Regular readers know that I’m fascinated by the ways that non-technical folks make use of Emacs. Despite our prejudiced assumptions, they are often sophisticated and subtle in the ways they leverage Emacs. Recently, Eric Fraga tweeted a pointer to a long article by Kieran Healy on using plain text and Emacs for writing in the social sciences.

The article is mainly addressed to the beginning graduate school student and makes the case that if you are going to do any quantitative work in your research then you’re better off using plain text and a text editor rather than a word processor for writing your papers and books. Most Irreal readers won’t find this the slightest bit controversial and will need no convincing but social scientists are different. Their culture and training has led them to believe that writing papers is something done with Word. Their professional journals agree. With that in mind, it’s easy to see why Haley’s position can be a hard sell.

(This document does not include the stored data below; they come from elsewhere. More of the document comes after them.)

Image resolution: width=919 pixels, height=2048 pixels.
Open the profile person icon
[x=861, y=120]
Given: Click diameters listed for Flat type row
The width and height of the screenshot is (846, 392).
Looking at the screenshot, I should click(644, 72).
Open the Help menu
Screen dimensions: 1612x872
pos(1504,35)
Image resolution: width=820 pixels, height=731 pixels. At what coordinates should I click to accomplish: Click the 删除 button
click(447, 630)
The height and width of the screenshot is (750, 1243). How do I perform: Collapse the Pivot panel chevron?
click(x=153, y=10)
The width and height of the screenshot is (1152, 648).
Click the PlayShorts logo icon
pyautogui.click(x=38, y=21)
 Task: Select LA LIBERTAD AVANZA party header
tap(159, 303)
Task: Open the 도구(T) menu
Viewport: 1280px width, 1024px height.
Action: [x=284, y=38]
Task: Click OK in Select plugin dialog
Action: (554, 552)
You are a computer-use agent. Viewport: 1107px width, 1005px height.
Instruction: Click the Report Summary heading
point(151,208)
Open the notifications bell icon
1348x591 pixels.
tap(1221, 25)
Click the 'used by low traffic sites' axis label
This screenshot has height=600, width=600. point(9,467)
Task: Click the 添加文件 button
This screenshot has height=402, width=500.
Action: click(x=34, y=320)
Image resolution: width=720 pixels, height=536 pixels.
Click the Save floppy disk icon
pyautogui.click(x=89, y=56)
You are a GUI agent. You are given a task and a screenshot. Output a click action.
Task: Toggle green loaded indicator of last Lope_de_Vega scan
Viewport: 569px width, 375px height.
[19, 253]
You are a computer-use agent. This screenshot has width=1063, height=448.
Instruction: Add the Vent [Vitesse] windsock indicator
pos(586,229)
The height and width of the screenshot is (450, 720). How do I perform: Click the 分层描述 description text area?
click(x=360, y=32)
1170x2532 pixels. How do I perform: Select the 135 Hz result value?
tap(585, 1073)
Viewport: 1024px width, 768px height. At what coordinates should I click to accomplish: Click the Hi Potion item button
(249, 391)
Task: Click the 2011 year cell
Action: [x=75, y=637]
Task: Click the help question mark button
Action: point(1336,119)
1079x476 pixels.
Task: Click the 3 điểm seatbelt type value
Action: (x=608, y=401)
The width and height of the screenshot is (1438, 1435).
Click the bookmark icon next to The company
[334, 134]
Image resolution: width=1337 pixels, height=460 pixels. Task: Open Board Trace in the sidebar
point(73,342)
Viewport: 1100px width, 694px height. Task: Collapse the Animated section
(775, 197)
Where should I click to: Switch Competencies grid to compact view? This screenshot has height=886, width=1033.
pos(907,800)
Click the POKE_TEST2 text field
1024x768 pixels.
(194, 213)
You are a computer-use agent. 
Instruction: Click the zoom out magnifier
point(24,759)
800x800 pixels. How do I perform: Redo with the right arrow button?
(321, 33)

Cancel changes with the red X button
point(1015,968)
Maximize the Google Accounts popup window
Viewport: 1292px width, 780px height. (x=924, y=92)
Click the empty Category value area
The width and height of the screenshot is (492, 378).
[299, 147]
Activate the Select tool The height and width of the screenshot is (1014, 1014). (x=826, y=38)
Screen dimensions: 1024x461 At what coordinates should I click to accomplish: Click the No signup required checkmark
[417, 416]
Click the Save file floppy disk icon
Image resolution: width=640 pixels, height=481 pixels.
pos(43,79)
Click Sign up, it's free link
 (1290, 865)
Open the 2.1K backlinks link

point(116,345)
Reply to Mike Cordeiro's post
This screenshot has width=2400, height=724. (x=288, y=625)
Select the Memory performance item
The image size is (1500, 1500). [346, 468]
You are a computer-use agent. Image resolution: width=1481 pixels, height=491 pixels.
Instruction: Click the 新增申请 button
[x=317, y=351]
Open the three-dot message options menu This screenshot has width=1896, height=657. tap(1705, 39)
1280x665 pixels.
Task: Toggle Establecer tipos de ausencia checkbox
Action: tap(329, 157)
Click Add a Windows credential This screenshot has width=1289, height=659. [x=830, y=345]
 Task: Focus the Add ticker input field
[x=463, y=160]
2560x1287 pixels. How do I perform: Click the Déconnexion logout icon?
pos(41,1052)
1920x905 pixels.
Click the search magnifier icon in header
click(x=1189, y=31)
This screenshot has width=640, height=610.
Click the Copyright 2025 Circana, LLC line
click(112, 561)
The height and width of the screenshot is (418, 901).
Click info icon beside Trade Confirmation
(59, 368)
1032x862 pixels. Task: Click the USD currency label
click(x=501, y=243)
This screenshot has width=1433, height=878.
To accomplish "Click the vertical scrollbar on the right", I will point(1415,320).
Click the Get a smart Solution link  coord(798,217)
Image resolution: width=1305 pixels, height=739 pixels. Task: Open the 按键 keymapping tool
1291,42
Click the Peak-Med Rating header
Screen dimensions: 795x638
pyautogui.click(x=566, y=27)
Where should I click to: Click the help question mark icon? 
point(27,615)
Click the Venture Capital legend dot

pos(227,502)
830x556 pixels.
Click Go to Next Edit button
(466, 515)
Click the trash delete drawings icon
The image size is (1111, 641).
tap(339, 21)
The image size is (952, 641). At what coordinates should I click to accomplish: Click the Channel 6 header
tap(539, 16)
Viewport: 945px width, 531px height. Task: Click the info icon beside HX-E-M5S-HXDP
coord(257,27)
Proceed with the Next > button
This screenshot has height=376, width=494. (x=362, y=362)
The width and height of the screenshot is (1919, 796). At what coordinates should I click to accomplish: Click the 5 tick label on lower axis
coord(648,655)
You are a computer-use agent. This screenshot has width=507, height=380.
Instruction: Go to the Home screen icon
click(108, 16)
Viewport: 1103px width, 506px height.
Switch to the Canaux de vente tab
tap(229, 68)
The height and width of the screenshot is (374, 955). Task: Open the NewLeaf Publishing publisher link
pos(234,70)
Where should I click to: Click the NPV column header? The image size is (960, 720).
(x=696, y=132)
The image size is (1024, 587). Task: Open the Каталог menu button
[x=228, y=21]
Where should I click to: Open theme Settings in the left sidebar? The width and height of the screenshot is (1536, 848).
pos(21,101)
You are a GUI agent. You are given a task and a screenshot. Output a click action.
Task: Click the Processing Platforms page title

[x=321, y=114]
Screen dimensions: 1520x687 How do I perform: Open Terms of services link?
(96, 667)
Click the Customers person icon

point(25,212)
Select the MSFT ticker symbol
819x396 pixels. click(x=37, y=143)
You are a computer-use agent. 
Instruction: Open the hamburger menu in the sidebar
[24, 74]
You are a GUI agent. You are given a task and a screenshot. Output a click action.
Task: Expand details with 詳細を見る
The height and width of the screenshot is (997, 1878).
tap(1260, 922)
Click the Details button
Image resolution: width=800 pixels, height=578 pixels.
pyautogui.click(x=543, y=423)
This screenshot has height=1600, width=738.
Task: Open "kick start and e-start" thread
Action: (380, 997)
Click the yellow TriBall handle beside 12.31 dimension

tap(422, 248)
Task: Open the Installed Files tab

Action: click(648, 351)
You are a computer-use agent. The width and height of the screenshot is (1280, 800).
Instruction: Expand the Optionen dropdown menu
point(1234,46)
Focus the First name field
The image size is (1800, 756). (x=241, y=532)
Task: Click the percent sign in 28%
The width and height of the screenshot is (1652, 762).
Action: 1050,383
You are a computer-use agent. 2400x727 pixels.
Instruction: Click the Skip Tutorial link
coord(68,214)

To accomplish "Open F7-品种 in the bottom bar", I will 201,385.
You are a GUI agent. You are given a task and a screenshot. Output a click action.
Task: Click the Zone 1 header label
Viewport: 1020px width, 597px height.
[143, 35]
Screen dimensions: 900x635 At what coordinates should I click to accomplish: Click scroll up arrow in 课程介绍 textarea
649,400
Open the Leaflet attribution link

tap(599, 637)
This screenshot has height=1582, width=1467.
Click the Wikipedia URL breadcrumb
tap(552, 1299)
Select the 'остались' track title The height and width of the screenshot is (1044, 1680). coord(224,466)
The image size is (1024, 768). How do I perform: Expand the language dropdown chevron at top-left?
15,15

Healy is mostly concerned with workflow and although he is an Emacs user, he doesn’t insist that it’s the only good solution. He suggests several alternatives but does note that Emacs is a powerful tool that can make writing easier. He assumes that “quantitative” means “statistical” and that his readers will be using R. His workflow involves writing in Markdown and using knitr to evaluate the R code blocks and insert the results in much the same way that Org and Babel work. Org and Babel would provide a more seamless and slightly easier solution so I’m not sure why he doesn’t use them. Healy is a Full Professor at Duke so Org probably wasn’t available when he started and he’s just stuck with his “good enough” solution. The article discusses his entire tool chain with particular attention to revision control and backups so it’s about more than just what editor and markup language to use.

As I said, the article is long—a PDF version runs to 49 pages (although with generous margins)—but it’s interesting and makes many good points even if you don’t agree with all his choices of tools. I recommend reading the PDF version because it has the footnotes and is a single document rather than a series of pages.